Saphenofemoral Exposure
Femoral Anatomy
The femoral artery is an extension of the external iliac artery and by convention begins at the inguinal ligament. The first segment of the femoral artery and the femoral vein are enclosed within the femoral sheath and separated by a fiber septum (Fig. 36-1, A). The femoral sheath is a dense, fibrous band primarily consisting of two layers of fascia; the posterior aspect is a continuation of the fascia covering the pectineus muscle, and the anterior aspect is an extension of the transversalis fascia.
As the femoral artery moves obliquely over the pectineus muscle, it divides into two branches, the profunda femoris and superficial femoral (Fig. 36-1, B). The superficial femoral artery exits the femoral triangle into the subsartorial (Hunter’s) canal, crosses above the adductor longus muscle, and runs beneath the sartorius muscle (Fig. 36-1, C). As it moves distally, the superficial femoral artery decreases in caliber, eventually forming the popliteal artery.
Exposure of Femoral Artery
The most common approach allowing complete exposure of the common femoral artery and its branches is the vertical incision. The incision starts approximately at the midpoint of the inguinal ligament (Fig. 36-2, A). The patient is placed in the supine position. Location of the femoral pulse will guide the incision. Starting the incision directly over the pulse, 2 to 3 cm above the inguinal ligament, the surgeon continues the incision 4 to 8 cm distally toward the tip of the femoral triangle. In some cases, the patient’s pulse may not be palpable because of extensive calcification. If no pulse can be palpated, anatomic landmarks are identified: the pubic tubercle and anterior iliac spine (Fig. 36-2, B).
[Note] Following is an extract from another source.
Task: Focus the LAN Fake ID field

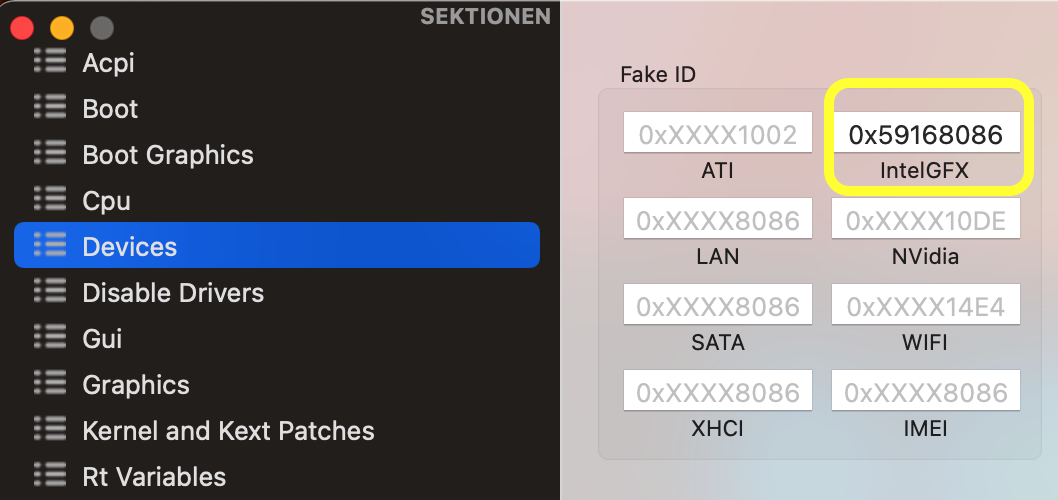Action: pyautogui.click(x=717, y=220)
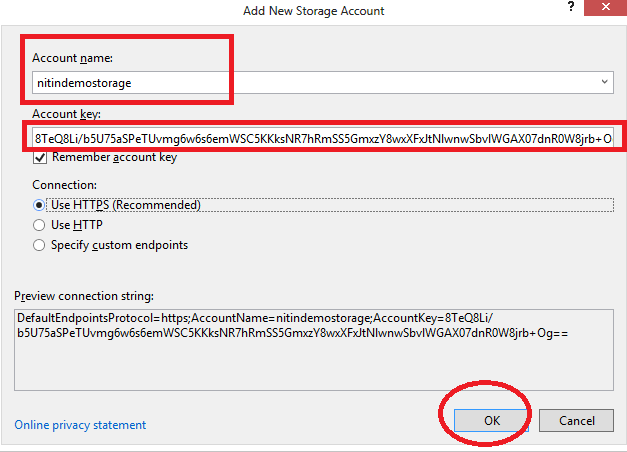
Task: Click the "Preview connection string:" label
Action: tap(84, 296)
The incision should be made at the midpoint between these two structures.
As the dissection deepens into the subcutaneous tissue, several small arteries (e.g., superficial epigastric, circumflex iliac) are encountered; these can be retracted or occasionally ligated and divided. Multiple lymph nodes and lymphatic channels lie within the path of dissection and should also be ligated and divided to avoid postoperative leak or lymphocele. Dissection is then continued through the fascia lata, exposing the medial margin of the sartorius muscle. With lateral retraction of the sartorius, the anterior lamella of the femoral sheath can be opened longitudinally with scissors or forceps to expose the femoral artery (Fig. 36-2, A). The lateral circumflex vein crosses over the origin of the profunda femoris and can be divided for adequate exposure of this artery.
An oblique incision is used where limited exposure of the femoral vessels is needed, as with endovascular device placement. The oblique approach is associated with lower wound morbidity than the standard vertical approach, including risk of infection and lymph leak. The patient is placed in the supine position and the inguinal ligament identified. Making an oblique incision approximately 2 to 2.5 fingerbreadths above the groin crease, the surgeon should make a cut in line with the inguinal ligament that runs over the palpated femoral pulse (Fig. 36-2, A). The incision is carried through the subcutaneous tissues to the fascia lata. Often, this is an avascular plane. All lymphatic tissue should be carefully ligated and divided to avoid a postoperative lymphocele. With the femoral sheath in view, it is then opened longitudinally, exposing the femoral artery.
Saphenofemoral Anatomy
The saphenofemoral junction is another important structure within the groin, located at the saphenous orifice (fossa ovalis) (Fig. 36-3, B). The saphenous opening is a small aperture in the fascia lata, inferior and lateral to the pubic tubercle and superior to the femoral vein. The fascia forms a curved edge lateral to the great saphenous vein. Its roof is composed of the cribriform fascia, the saphenous vein, and the venous tributaries that enter here.
The great saphenous vein, common femoral vein, and the superficial inguinal veins join to form the saphenofemoral junction. Just before the fossa ovalis, multiple venous tributaries enter the great saphenous vein (e.g., superficial circumflex, superficial epigastric, lateral and medial accessory saphenous, external pudendal). Beginning at the superficial arch of the foot, the saphenous vein travels cephalad through the medial portion of the leg, above the deep fascia of the thigh, and then pierces the fascia of the femoral triangle, entering the fossa ovalis (Fig. 36-3, B).
Exposure of Saphenofemoral Junction
The great saphenous vein is found in the subcutaneous layer, coursing anteromedially along the thigh (Fig. 36-3, B).With the saphenous vein in view, the incision should be extended to the saphenofemoral junction (Fig. 36-3, A). The fascial covering of the trunk is dissected off the vein. Multiple tributaries enter the great saphenous vein, which then enters the fossa ovalis and joins the femoral vein. These venous tributaries can be ligated and divided. Identification of the external pudendal artery defines the lower border of the saphenofemoral opening.